### [Document]
- - - - - - -

Le lycée autogéré de Paris a 33 ans. Un bel âge pour un lycée hors des clous, qui a pourtant su garder la fougue des premiers instants.
Le LAP pour les intimes, 3 lettres qui claquent sous la langue, qui détonent, pour un établissement de caractère. Au LAP, il n’y a pas de proviseur, pas de surveillant, pas de hiérarchie. Juste des élèves, et une poignée d’enseignants, tous sur un pied d’égalité. Les tâches sont réparties, budget, entretien, paperasse. Le maître mot c’est la libre fréquentation. Pas de notes, pas de punitions. Il ne s’agit pourtant pas de s’y pointer la bouche en cœur et les mains dans les poches.
L’autogestion est un travail de longue haleine, aussi passionnant et enrichissant qu’épuisant. Choisir l’autogestion c’est choisir de conduire son projet, partager des envies, ne pas se laisser porter et au contraire être acteur, jouer un véritable rôle dans la micro société à laquelle on décide d’adhérer, et plus largement dans la société qui la contient.
Aurélia Aurita cherchait une utopie à glisser sous ses crayons. De vieux traumatismes liés au passage du bac l’ont conduite à s’interroger sur le LAP et la pédagogie alternative qu’il propose. Avec l’accord des profs et des élèves, elle a passé une année en immersion dans le lycée, participant aux cours, assistant aux commissions, prenant des notes, croquant des scènes de la vie ordinaire dans ce lycée pas banal.
Elle restitue ici son expérience, ne cachant pas son tâtonnement débutant, son apprentissage de l’autogestion, ses interrogations. Elle évoque ses rencontres, retire toute distanciation journalistique pour livrer ce qui ressemble davantage à un journal de bord. Au fil des pages, les principes de base du LAP prennent davantage d’épaisseur. On se prend à rêver d’une société basée sur la confiance et le respect. Mais il y a aussi les limites, les failles, les questionnements permanents, les remises en question.

- - - - - - -

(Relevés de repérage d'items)

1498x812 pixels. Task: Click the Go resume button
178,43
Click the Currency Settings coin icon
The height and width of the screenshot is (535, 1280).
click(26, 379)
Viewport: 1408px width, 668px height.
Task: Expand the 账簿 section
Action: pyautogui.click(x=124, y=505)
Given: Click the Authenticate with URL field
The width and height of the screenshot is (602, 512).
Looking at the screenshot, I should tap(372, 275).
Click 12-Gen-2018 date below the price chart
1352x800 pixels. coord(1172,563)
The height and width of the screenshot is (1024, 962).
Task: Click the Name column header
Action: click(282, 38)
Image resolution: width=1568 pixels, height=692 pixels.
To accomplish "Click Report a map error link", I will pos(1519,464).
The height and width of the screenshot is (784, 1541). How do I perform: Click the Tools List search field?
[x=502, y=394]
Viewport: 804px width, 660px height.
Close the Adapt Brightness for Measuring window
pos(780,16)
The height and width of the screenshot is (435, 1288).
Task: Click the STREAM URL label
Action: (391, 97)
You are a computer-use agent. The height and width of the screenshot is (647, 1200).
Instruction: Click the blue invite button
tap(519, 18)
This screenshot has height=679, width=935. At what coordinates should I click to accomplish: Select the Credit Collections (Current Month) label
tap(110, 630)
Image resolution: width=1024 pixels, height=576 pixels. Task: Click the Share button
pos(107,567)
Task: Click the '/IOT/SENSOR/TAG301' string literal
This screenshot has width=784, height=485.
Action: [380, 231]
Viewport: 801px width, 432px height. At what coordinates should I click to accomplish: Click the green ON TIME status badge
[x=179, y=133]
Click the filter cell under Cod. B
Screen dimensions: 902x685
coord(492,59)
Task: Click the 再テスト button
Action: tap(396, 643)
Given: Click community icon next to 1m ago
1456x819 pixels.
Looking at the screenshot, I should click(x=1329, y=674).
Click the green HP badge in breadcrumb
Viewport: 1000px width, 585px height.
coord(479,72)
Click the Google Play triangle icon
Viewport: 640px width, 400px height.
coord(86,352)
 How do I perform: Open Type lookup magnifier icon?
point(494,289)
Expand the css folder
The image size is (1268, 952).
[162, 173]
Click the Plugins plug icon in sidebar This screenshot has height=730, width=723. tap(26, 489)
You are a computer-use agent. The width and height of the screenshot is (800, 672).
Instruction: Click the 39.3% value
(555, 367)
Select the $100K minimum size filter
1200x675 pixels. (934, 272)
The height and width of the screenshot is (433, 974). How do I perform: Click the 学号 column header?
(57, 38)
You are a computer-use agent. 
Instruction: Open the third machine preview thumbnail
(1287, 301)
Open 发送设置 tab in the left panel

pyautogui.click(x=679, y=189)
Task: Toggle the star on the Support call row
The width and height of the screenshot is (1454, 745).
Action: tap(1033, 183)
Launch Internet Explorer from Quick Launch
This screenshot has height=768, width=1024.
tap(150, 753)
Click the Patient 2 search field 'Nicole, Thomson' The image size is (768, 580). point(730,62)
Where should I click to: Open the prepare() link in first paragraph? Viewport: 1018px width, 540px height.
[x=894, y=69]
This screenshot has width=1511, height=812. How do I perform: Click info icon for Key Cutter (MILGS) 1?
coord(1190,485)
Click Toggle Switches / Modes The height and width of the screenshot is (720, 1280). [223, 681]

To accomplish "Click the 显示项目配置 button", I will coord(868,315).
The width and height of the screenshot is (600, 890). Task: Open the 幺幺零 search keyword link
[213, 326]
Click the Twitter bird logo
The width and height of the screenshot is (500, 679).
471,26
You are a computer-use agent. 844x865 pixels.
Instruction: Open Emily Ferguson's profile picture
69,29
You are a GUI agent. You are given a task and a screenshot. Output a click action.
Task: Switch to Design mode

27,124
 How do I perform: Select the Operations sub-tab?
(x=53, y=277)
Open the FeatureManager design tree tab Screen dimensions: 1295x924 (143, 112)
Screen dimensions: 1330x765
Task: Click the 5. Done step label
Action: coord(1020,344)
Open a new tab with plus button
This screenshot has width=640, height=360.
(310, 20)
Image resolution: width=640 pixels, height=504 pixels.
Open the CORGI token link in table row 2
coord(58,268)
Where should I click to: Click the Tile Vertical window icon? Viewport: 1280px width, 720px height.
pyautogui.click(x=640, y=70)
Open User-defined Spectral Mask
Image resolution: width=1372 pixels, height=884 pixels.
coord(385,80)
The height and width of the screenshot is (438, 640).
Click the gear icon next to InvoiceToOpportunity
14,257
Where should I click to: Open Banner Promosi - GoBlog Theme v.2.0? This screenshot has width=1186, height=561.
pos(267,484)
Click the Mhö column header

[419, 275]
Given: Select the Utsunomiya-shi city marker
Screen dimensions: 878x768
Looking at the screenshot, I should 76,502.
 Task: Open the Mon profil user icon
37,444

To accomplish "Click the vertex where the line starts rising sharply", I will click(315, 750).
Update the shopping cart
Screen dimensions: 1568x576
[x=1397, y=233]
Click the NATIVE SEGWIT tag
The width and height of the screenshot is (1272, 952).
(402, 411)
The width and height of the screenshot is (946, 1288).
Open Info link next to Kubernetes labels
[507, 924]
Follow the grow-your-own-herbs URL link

- - - - - - -

### [Tâches à réaliser]
[a] Répondez à ces questions sur le texte consacré au lycée autogéré de Paris :
(i) Quel âge a le lycée ?
(ii) Quel est le maître mot au LAP ?
(iii) Combien de temps Aurélia Aurita a-t-elle passé en immersion dans le lycée ?
[b] Recopiez, s'il vous plaît, le passage du texte sur le lycée autogéré de Paris compris entre « Le lycée autogéré » et « dans les poches. », ces deux passages inclus.
Ces items proviennent d'une autre source.

### [Les réponses]
[a]
(i) 33 ans.
(ii) La libre fréquentation.
(iii) Une année.

[b]
Le lycée autogéré de Paris a 33 ans. Un bel âge pour un lycée hors des clous, qui a pourtant su garder la fougue des premiers instants.
Le LAP pour les intimes, 3 lettres qui claquent sous la langue, qui détonent, pour un établissement de caractère. Au LAP, il n’y a pas de proviseur, pas de surveillant, pas de hiérarchie. Juste des élèves, et une poignée d’enseignants, tous sur un pied d’égalité. Les tâches sont réparties, budget, entretien, paperasse. Le maître mot c’est la libre fréquentation. Pas de notes, pas de punitions. Il ne s’agit pourtant pas de s’y pointer la bouche en cœur et les mains dans les poches.